I have a skin condition on my neck. I can't remember the name of it, but I require a steroid cream, and need to apply it once a day.

Could I be rejected on these grounds when joining the reserves?


----------



## George Wallace (17 Jan 2006)

http://forums.army.ca/forums/threads/13014.0.html

You may find some advice here


----------



## blacktriangle (17 Jan 2006)

Scarlet said:
			
		

> Hey all,
> 
> I have a skin condition on my neck. I can't remember the name of it, but I require a steroid cream, and need to apply it once a day.
> 
> Could I be rejected on these grounds when joining the reserves?



I had to take a medication for an injury, and called the CFRC. They said that each case will be looked at on an individual basis, and that they will require further word from your doctor on what it's for, doasage etc.


----------



## Scarlet (18 Jan 2006)

Crap. This stinks.

It's not psoriasis, but an itchy rash I've had since I was 16. I guess I'll have to wait and see.

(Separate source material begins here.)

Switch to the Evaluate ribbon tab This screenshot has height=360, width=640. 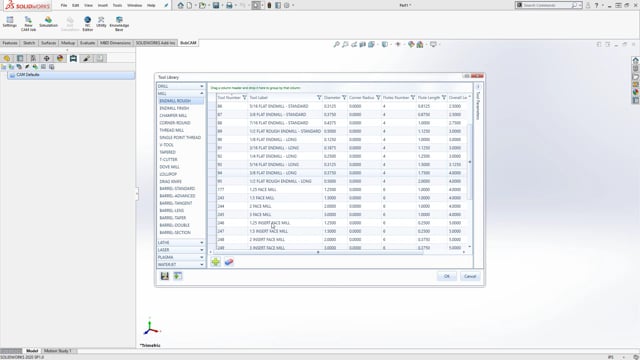pyautogui.click(x=87, y=43)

How you doin' these days, Shawn?


----------



## midgetcop (18 Jan 2006)

I guess you're just gonna have to ditch the cream and let that rash flourish in all its bright red glory. 

 ;D

j/k


----------



## blacktriangle (18 Jan 2006)

Scarlet said:
			
		

> Crap. This stinks.
> 
> It's not psoriasis, but an itchy rash I've had since I was 16. I guess I'll have to wait and see.
> 
> How you doin' these days, Shawn?



I'm doing ok. Been busting out really good marks in school, lots of stress and teachers/friends that can't believe I don't want to go university. I'm worried about this stupid medical too. My doctor says I won't have any troubles getting in..but geeze, i'm worried about them seeing some hockey injury or and illness in my family blood and saying "you might not be able to this or that, hypothetically" I'm perfectly healthy, but there are many things that cause me to worry. Frick.

I sure hope that I don't go on any meds or get sick in the next few months. 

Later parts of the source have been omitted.